Кармелита. Счастье цыганки | страница 70
— Вы знаете, Соня, — заговорил наконец хозяин дома, — я все-таки думаю, что Миро вряд ли ко всему этому причастен…
— Да, я тоже так думаю. Николай Андреевич, вы позволите мне забрать эти рамы с собой? Я обязательно вам их верну.
— Пожалуйста, сколько угодно. Теперь, когда в этих рамах нет холстов великого мастера — какая в них ценность?
— Скажите, Соня, а вы повезете их в милицию? — полюбопытствовала Олеся.
— Да. Хочу сделать экспертизу.
— А почему же сами милицейские следопыты до этого не додумались?
— Не знаю… — И, собрав семь больших рам вместе, Соня еле оторвала их от пола.
— Вы на машине? — спросил ее Астахов.
— Нет.
— Давайте тогда я вас подвезу! — И он сам поднял собранные Соней пустые рамы.
— Спасибо… — Девушке стало даже как-то неловко.
— Я скоро вернусь! — бросил на прощание Олесе Николай Андреевич и вышел с Соней из дома.
И Олеся опять осталась одна. Опять одна, хотя не прошло и получаса с тех пор, как они с трудом помирились.
Вся эта история с ожерельем жгла душу Баро. Он уже согласен был по совету Кармелиты и Люциты пойти да поговорить с Земфирой. Но прежде сам хотел выяснить все, что возможно, от других людей. Зарецкий опять разыскал того самого скупщика золота, чтобы расспросить его во всех подробностях, как продавала ему ожерелье Земфира.
— Откуда у тебя взялось это ожерелье? Кто тебе его продал? — говоря русским языком XXI века, наезжал на ни в чем не повинного гаджо цыганский барон.

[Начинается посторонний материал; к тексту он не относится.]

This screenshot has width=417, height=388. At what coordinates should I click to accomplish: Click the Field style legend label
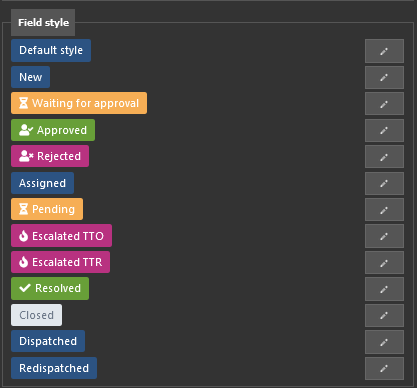[43, 22]
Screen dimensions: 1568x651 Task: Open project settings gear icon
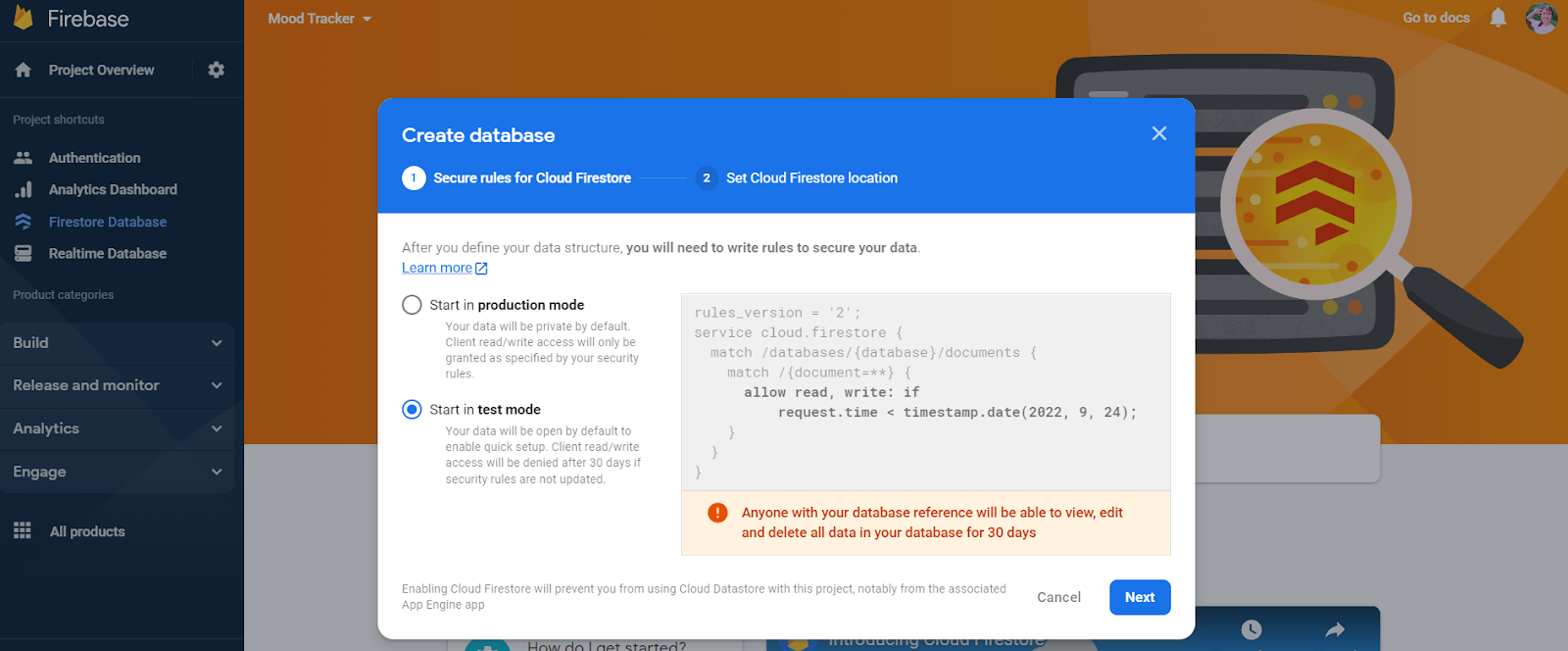tap(217, 70)
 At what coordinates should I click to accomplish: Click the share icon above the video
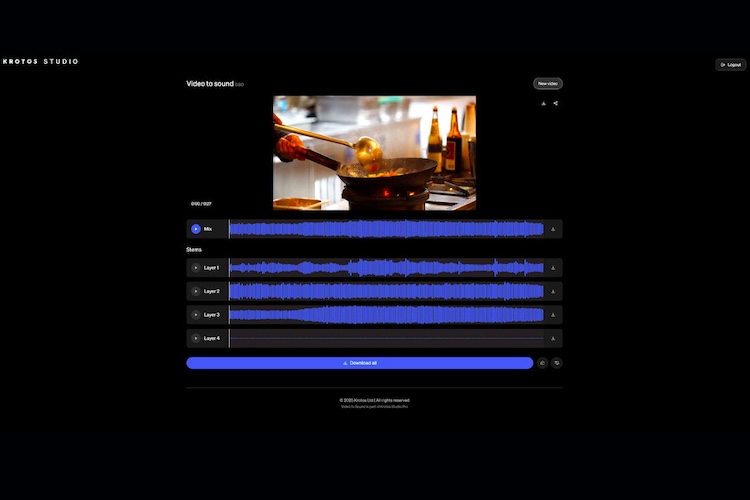coord(556,103)
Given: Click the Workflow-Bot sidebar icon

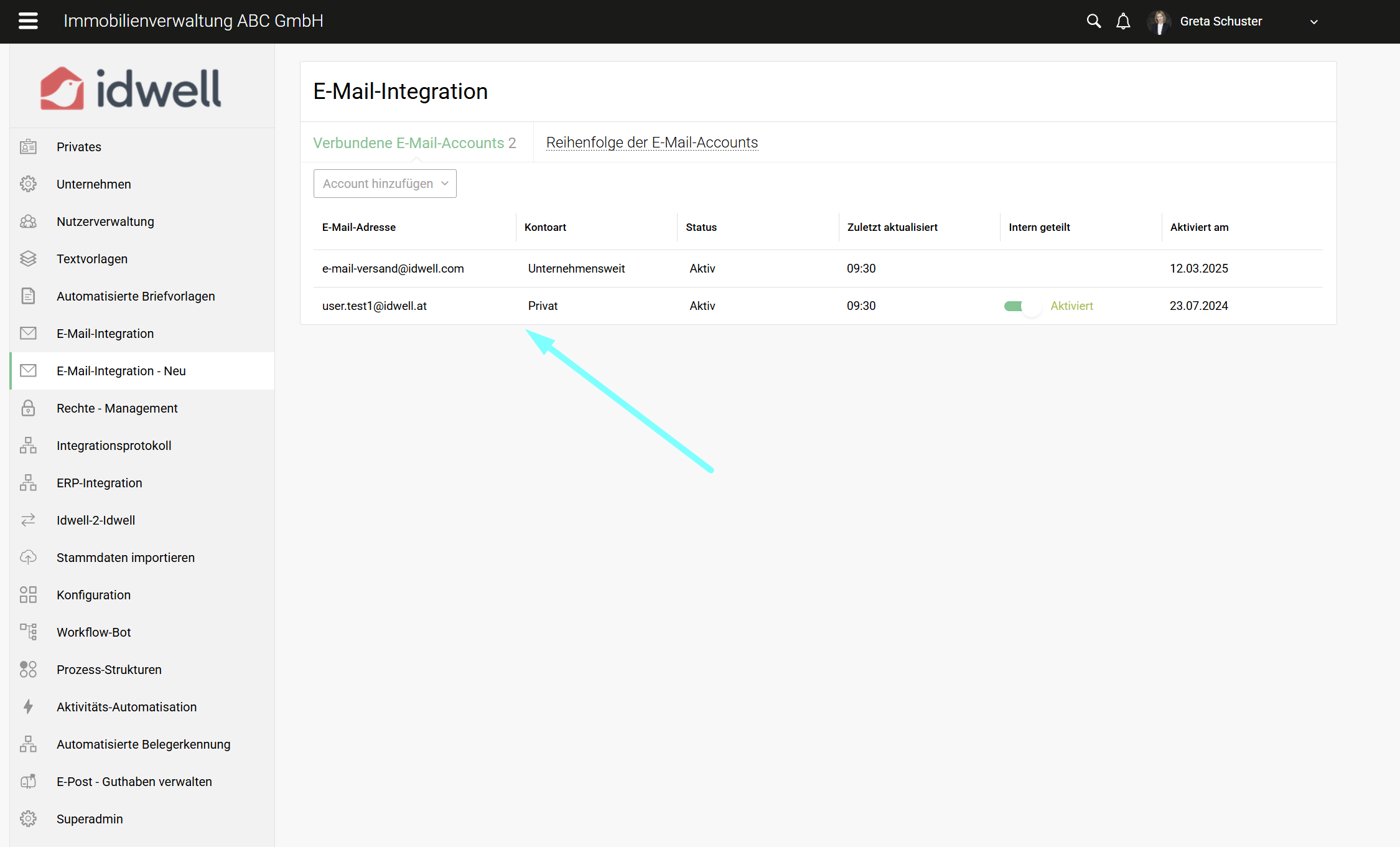Looking at the screenshot, I should (28, 632).

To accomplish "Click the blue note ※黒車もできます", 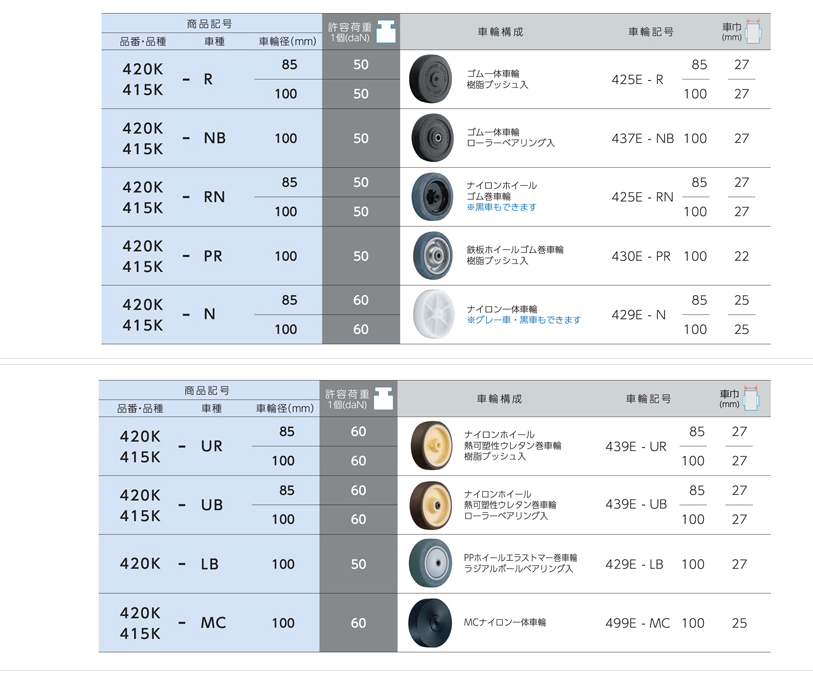I will point(501,207).
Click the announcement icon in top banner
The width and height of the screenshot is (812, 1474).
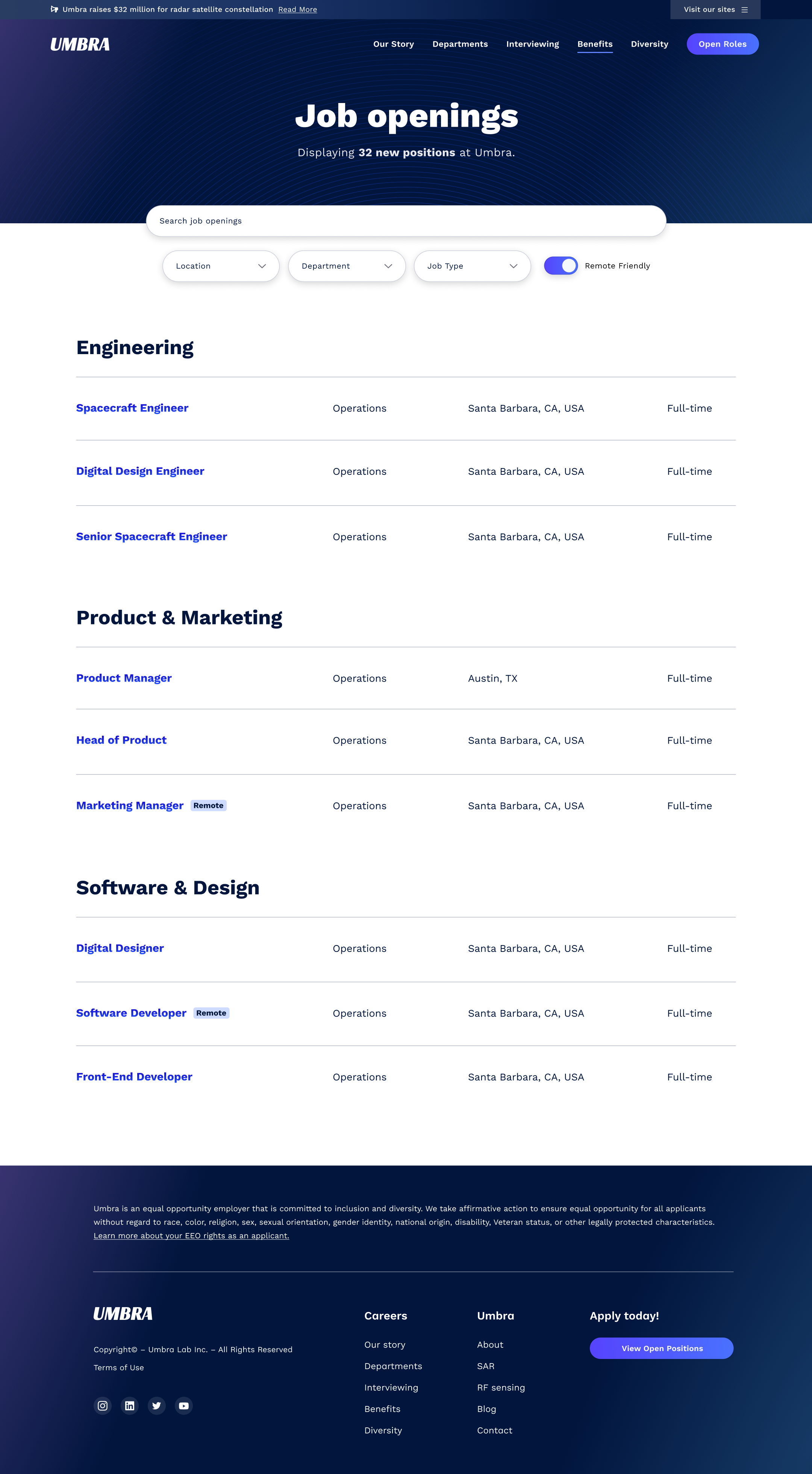(x=55, y=9)
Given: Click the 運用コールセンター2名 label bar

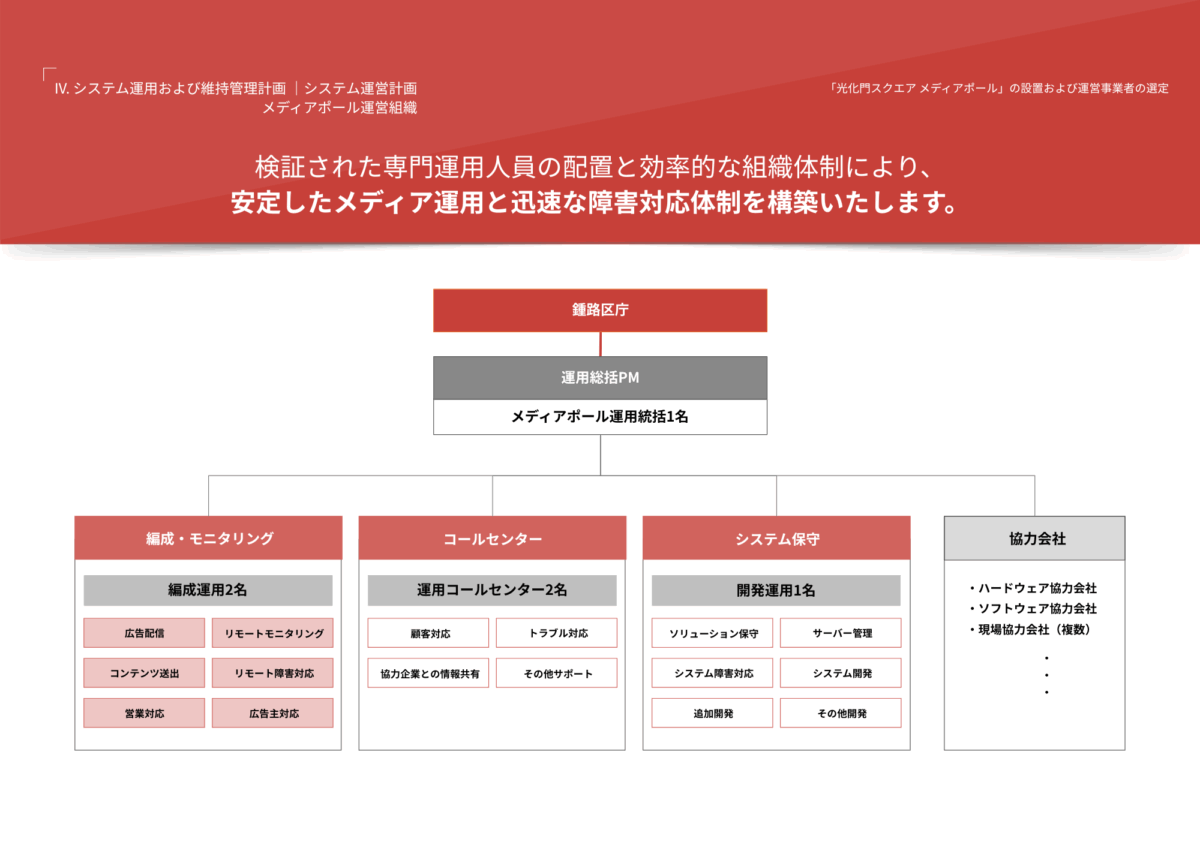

Но и скупщик был, как говаривал в знаменитом фильме Глеб Жеглов, «не зеленый пацан». Уж сколько раз наезжали на него мелкие и крупные рэкетиры, милиция — а он всегда как-то отбрехивался.
— Не помню, — отвечал скупщик. — Мало ли кто перед глазами мелькает!
Тогда Зарецкий зашел с другой стороны:
— А ты вспомни. — И он протянул ему двадцатидолларовую купюру.
— Ну да, что-то припоминаю… Это был какой-то мужик, — с готовностью взял деньги скупщик.
— Мужик? — удивился Баро. — Может, женщина?
— Что ж я, женщину от мужика не отличу? Мужик это был.
— А что за мужик? Как он выглядел?
— Не помню.
— А ты напрягись, припомни. — И Зарецкий положил перед ним еще двадцать долларов.
— Ну как он выглядел? Брюнет, средних лет…
— Цыган? — напрягся Баро.
— Нет, не цыган. Волосы у него, правда, темные, длинные, но не цыган — точно.
— Ты, я вижу, хорошо его запомнил.
— Ну хорошо — не хорошо… Но если увижу, то, может, и узнаю.
— Если увидишь, сразу позвони мне вот по этому телефону. Понял? — Зарецкий протянул ему свою визитную карточку вместе с третьей двадцатидолларовой бумажкой.